To do
No pictures, nothing altered: return the data below.

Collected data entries
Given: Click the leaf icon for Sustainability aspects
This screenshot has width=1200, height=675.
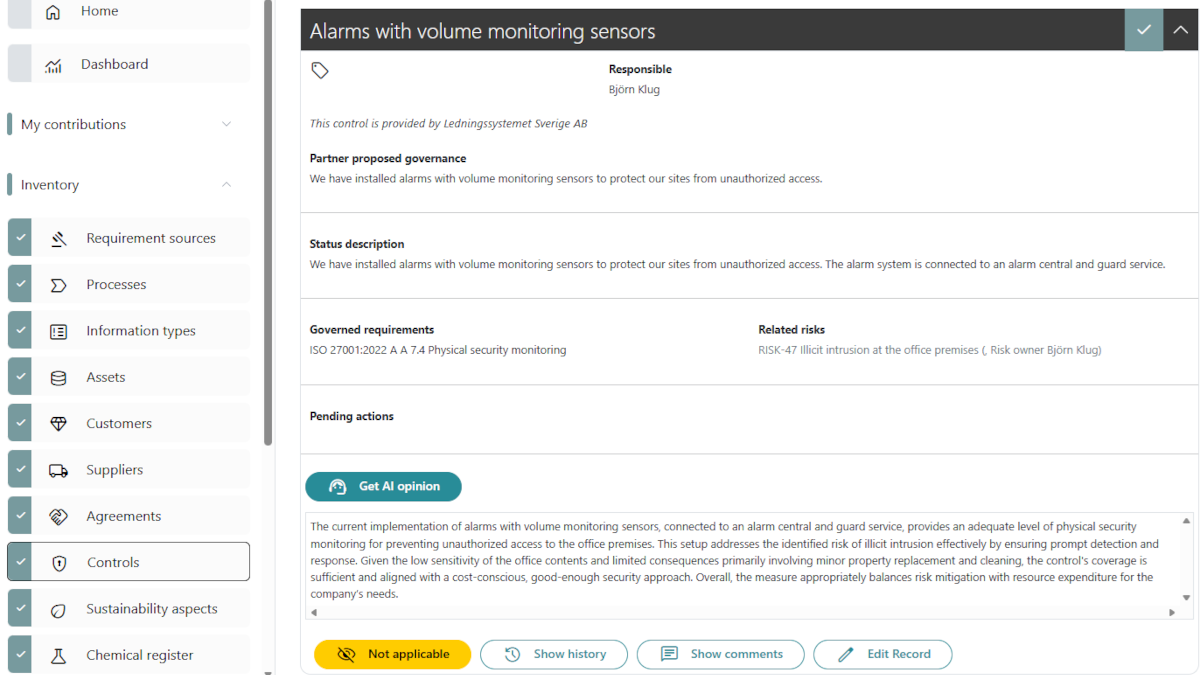Looking at the screenshot, I should [59, 609].
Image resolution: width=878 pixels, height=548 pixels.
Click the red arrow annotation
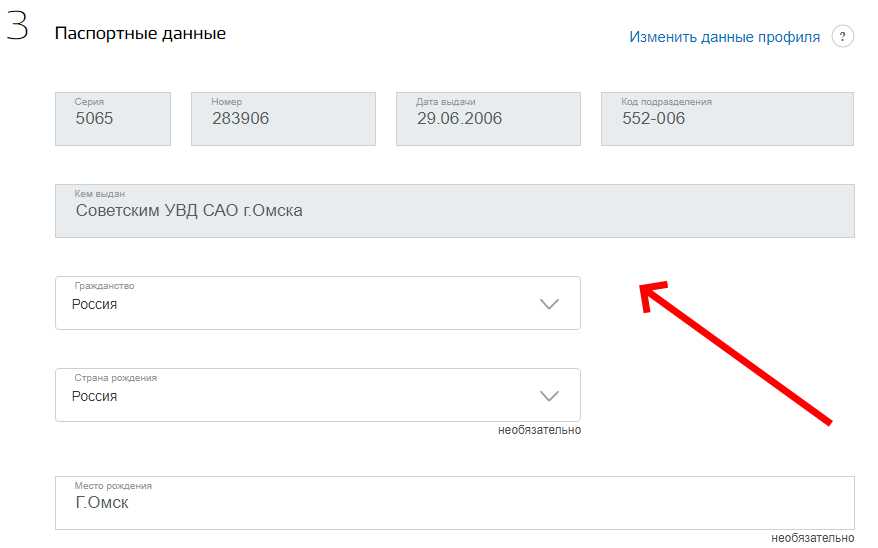click(735, 353)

Solution to this problem
Given: Click the leaf icon for Sustainability aspects
This screenshot has width=1200, height=675.
Looking at the screenshot, I should [59, 609].
Image resolution: width=878 pixels, height=548 pixels.
Click the red arrow annotation
click(735, 353)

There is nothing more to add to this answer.